Text segment:

————

I have always found Harare one of Africa’s most tranquil and colourful cities, despite the bad press. Give me Harare over Joburg and Nairobi any day. We always spend a day here on our return from Mana Pools. At this time of year the bougainvillea cascades purple, crimson, golden, and the jacarandas form vibrant lavender avenues along the main roads .
Despite the complete lack of cash in the economy, the higglers ply their wares at every junction, minibus interchanges are humming, roads are lined with vendors peddling large sacks of potatoes, piles of watermelon, sweet melon, trays of strawberries, nets bursting with avocados. It looks like business as usual but life is hard and there is a cholera outbreak to make matters worse. We find a guarded optimism that the new president, despite his history, has a head for business; the World Bank is back.
We soon learn that US dollars are gold dust – when you can get them: the banks have none, the cash register in local supermarket is empty and thirstily devours our paltry $6 for some hot sauce, everyone’s eyes on stalks. Paperless cash rules: from the Zimbabwe bond note (newly printed ‘dollars’ tied to the US $ but bearing little relation in value, which go from bank account to bank account); eco-cash swooshes from phone-to-phone for every transaction upwards of a single dollar; PayPal is prevalent and hard currency is in high demand at black market rates.
We see this in action at the craft fair we go to on our return from Mana Pools. Rows of colourful stalls selling everything from agricultural machinery, braais to oil drum birds and huge warthogs – Cindy was a ready buyer – and intricately-made wire animals. To add to the bizarre spectacle the world champions St Johns College Pipe Band are playing Scotland the Brave and other patriotic tunes while they march the perimeter fence.
We stay in York Lodge, a haven of peace and my favourite hotel in the world. Set in luscious gardens with ornamental pools and serving delicious food, we sleep in charming rooms, all uniquely decorated reflecting owner Margot’s exquisite African taste.

————

Task requirements:
**1)** Answer these questions about the Harare text:
(a) Where are the travelers coming back from when they spend a day in Harare?
(b) Which band marches around the fence at the craft fair?
(c) What is the name of the hotel where they stay?
**2)** Update the part of the Harare text starting at "We stay in York" and ending at "exquisite African taste." by swapping "luscious" for "lush", and write that part out.
The records play no part in this.

Extracted data:
————

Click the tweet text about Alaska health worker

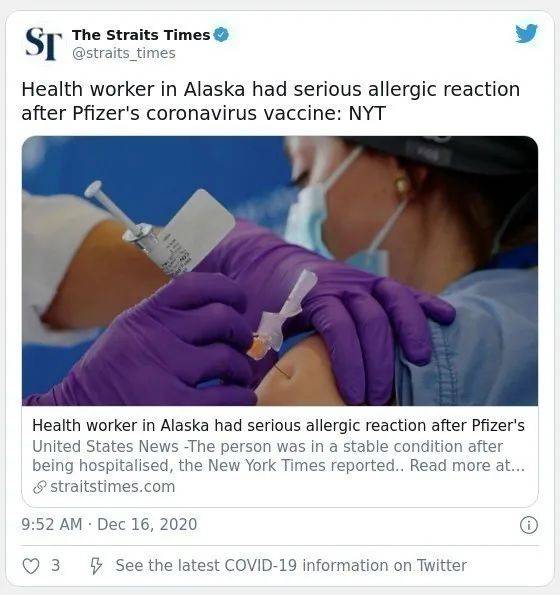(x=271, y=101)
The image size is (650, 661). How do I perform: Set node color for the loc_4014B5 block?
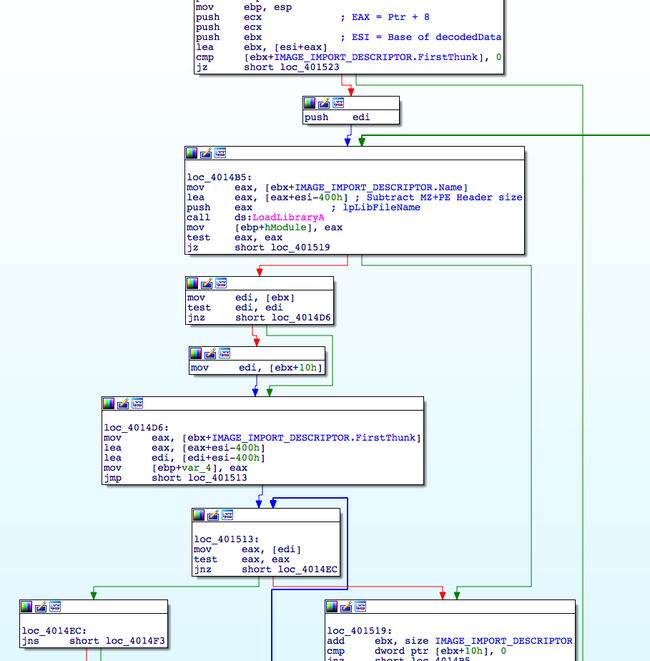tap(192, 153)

————

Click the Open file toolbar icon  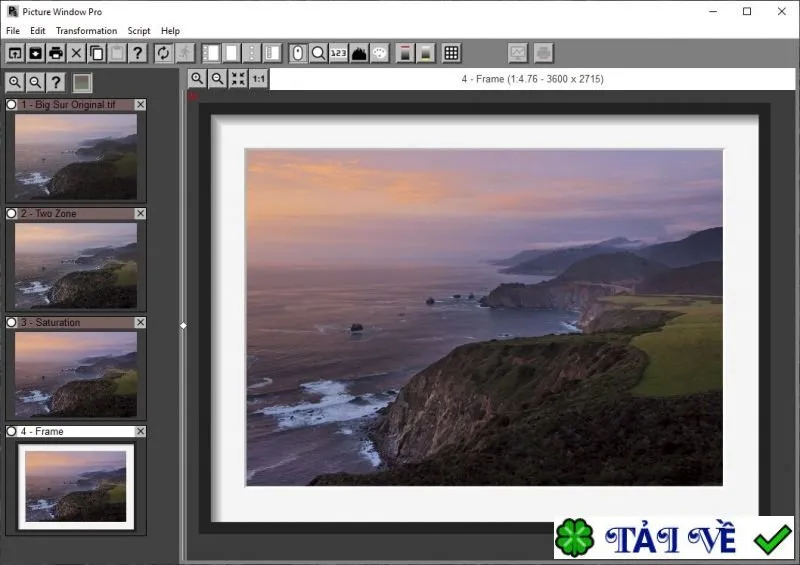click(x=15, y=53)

————

Outputs for the tasks:
**1)**
(a) Mana Pools
(b) St Johns College Pipe Band, the world champions
(c) York Lodge

**2)**
We stay in York Lodge, a haven of peace and my favourite hotel in the world. Set in lush gardens with ornamental pools and serving delicious food, we sleep in charming rooms, all uniquely decorated reflecting owner Margot’s exquisite African taste.